Roma, Teatro Parioli, Stagione 2022/2023
“ZIO VANJA”
di Anton Cechov
Adattamento e regia Roberto Valerio
Aleksandr Vladimiroviè Serebrjakov ALBERTO MANCIOPPI
Elena Andreevna CATERINA MISASI
Sof’ja Aleksandrovna MIMOSA CAMPIRONI
Marija Vasil’evna Vojnickaja ELISABETTA PICCOLOMINI
Ivan Petroviè Vojnickij (Vanja) GIUSEPPE CEDERNA
Michail L’Voviè Astrov PIETRO BONTEMPO
Il’ja Iliè Telegin MASSIMO GRIGO‘
Costumi Lucia Mariani
Luci Emiliano Pona
Suoni Alessandro Saviozzi
Allestimento Associazione Teatrale Pistoiese.
Produzione ATP Teatri di Pistoia Centro Produzione Teatrale con il sostegno di Ministero della Cultura , Regione Toscano
Roma, 08 Febbraio 2023
“ Oh, capisci… ( stringe convulsamente la mano di Astrov) capisci, se si potesse trascorrere quel che resta della vita in qualche modo, in modo nuovo. Svegliarsi in una limpida, tranquilla mattina e sentire che hai ripreso a vivere da capo, che tutto il passato è dimenticato, è svanito come fumo. ( Piange). Cominciare una vita nuova… Suggeriscimi come cominciare… da che cosa cominciare…” ( Zio Vanja , A. Cechov )

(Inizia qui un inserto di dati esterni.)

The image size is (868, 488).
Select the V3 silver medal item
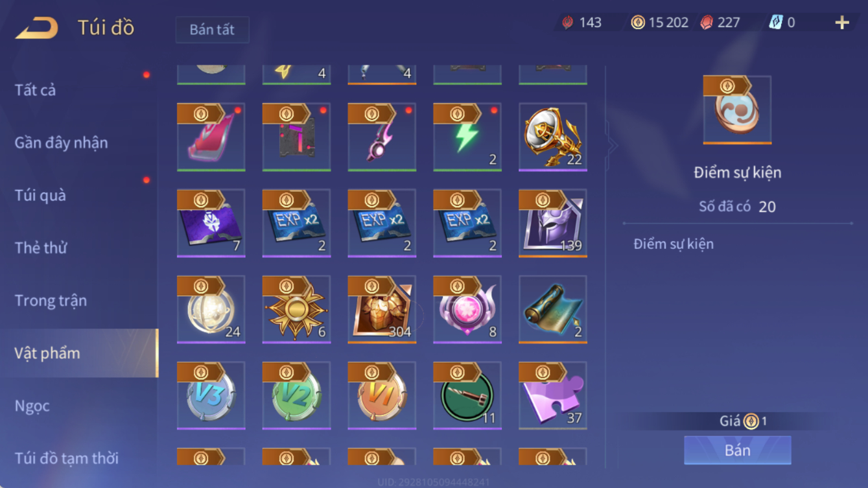[x=211, y=395]
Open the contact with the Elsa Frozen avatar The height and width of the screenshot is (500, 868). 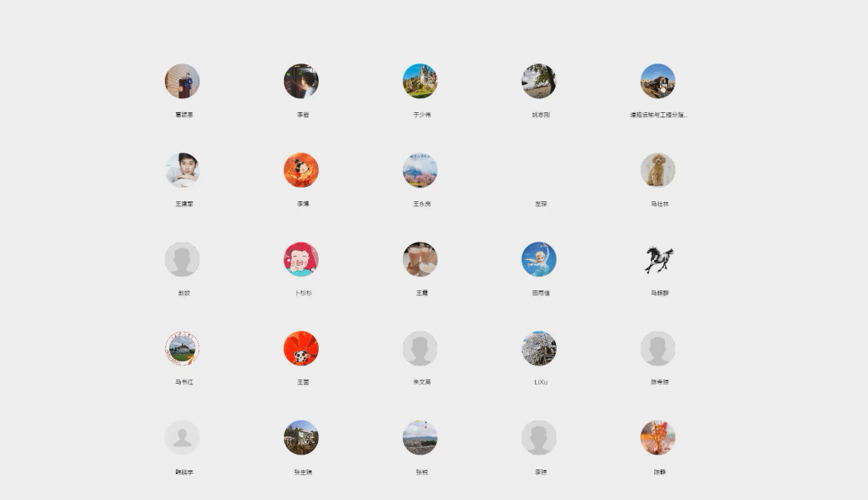click(x=538, y=260)
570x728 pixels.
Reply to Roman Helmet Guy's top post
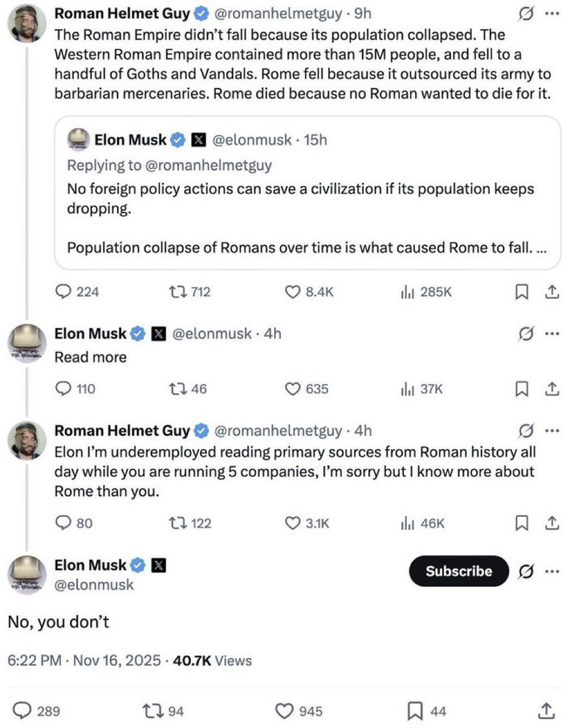[63, 292]
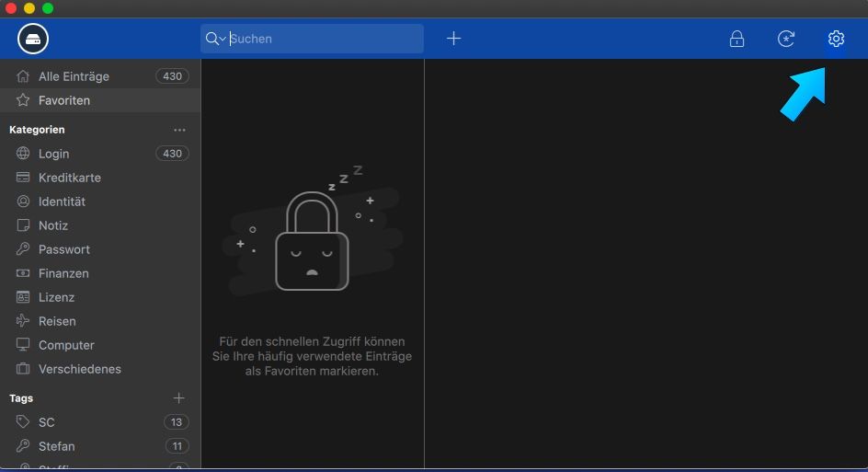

Il 26 ottobre del 1899 Anton Čechov fa rappresentare al Teatro d’arte di Mosca Zio Vanja. Assieme a Il Gabbiano è considerato uno dei drammi più importanti dello scrittore di Taganrog, in quanto rappresentazione di una realtà familiare intrisa di odio e di rancori inespressi. Roberto Valerio porta a Roma al Teatro Parioli il titolo curando adattamento e regia.Nella sterminata foresta russa, Sonja e suo zio Vanja portano avanti la tenuta di famiglia, lavorando giorno e notte. Il padre di Sonja, Alexandr, è un famoso professore e uomo di scienza, con una spiccata tendenza ipocondriaca, sposato con una giovane ed avvenente donna. L’equilibrio familiare viene rottoquando il professore decide di trasferirsi in campagna insieme a Sonja e Vanja, i quali sono costretti a sacrificare il loro tempo per dedicarlo ai capricci del vecchio capofamiglia. Vanja è appesantito dall’età che avanza e dalle delusioni che la vita gli ha riservato. Si rende conto di aver sprecato una vita intera per dedicarsi agli interessi di un uomo vile e mediocre come il professore. Sonja, invece, si innamora perdutamente del medico di famiglia, sempre più presente nella tenuta a causa dei continui presunti malanni del padre. Un amore che però non viene ricambiato, dato che il professore, a sua volta, perde la testa per l’avvenente moglie di Aleksandr. Nonostante le pièce cechoviane risalgano ai primissimi anni del secolo scorso, infatti, sarebbe un errore etichettarle come qualcosa di ormai arrugginito e incapace di comunicare qualcosa ai contemporanei. Anton Cechov, infatti, ha avuto l’incredibile capacità di leggere nel profondo dell’animo umano, cogliendo le fragilità, i reconditi desideri e le intime sofferenze dei suoi personaggi in un modo che rimane valido ancora oggi.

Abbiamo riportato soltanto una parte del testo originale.